Required action >> Using the records below, transcribe word for word the stretch from the line that contains "Click Add Open Files button" through the line that contains "This screenshot has width=1295, height=792.", both end lines included, and nothing else.
*** Opening of Material shown ***
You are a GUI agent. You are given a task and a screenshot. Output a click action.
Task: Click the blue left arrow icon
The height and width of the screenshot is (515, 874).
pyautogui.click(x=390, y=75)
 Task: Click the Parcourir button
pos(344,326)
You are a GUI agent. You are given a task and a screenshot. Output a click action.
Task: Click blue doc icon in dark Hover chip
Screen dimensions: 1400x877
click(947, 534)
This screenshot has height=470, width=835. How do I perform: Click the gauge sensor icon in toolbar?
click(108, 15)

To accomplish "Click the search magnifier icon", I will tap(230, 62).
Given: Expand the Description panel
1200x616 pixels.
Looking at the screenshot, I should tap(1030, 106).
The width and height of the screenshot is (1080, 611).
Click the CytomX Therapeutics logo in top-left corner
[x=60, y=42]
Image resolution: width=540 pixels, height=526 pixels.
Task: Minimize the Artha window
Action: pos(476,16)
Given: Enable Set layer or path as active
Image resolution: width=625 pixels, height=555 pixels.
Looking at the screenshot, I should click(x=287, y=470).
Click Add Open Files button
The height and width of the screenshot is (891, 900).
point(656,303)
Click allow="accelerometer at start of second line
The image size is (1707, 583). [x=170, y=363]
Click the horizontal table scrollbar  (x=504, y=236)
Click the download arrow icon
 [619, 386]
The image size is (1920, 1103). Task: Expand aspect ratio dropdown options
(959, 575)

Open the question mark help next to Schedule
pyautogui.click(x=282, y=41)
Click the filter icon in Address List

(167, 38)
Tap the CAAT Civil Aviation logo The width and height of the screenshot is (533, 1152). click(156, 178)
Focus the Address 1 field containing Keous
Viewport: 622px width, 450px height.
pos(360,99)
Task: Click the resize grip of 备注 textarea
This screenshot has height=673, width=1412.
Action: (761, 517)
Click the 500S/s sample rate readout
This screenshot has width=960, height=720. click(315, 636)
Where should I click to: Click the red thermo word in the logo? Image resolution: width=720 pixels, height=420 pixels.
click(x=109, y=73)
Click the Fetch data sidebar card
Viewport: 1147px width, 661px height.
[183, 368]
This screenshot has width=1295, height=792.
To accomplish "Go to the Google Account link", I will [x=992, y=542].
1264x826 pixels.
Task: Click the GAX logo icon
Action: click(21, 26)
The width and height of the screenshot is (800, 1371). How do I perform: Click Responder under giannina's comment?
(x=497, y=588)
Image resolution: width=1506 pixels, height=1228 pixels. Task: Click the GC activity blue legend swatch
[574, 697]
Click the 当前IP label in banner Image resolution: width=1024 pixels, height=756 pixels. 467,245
*** Close of Material shown ***
Answer to the problem >>
Click Add Open Files button
The height and width of the screenshot is (891, 900).
point(656,303)
Click allow="accelerometer at start of second line
The image size is (1707, 583). [x=170, y=363]
Click the horizontal table scrollbar  (x=504, y=236)
Click the download arrow icon
 [619, 386]
The image size is (1920, 1103). Task: Expand aspect ratio dropdown options
(959, 575)

Open the question mark help next to Schedule
pyautogui.click(x=282, y=41)
Click the filter icon in Address List

(167, 38)
Tap the CAAT Civil Aviation logo The width and height of the screenshot is (533, 1152). click(156, 178)
Focus the Address 1 field containing Keous
Viewport: 622px width, 450px height.
pos(360,99)
Task: Click the resize grip of 备注 textarea
This screenshot has height=673, width=1412.
Action: (761, 517)
Click the 500S/s sample rate readout
This screenshot has width=960, height=720. click(315, 636)
Where should I click to: Click the red thermo word in the logo? Image resolution: width=720 pixels, height=420 pixels.
click(x=109, y=73)
Click the Fetch data sidebar card
Viewport: 1147px width, 661px height.
[183, 368]
This screenshot has width=1295, height=792.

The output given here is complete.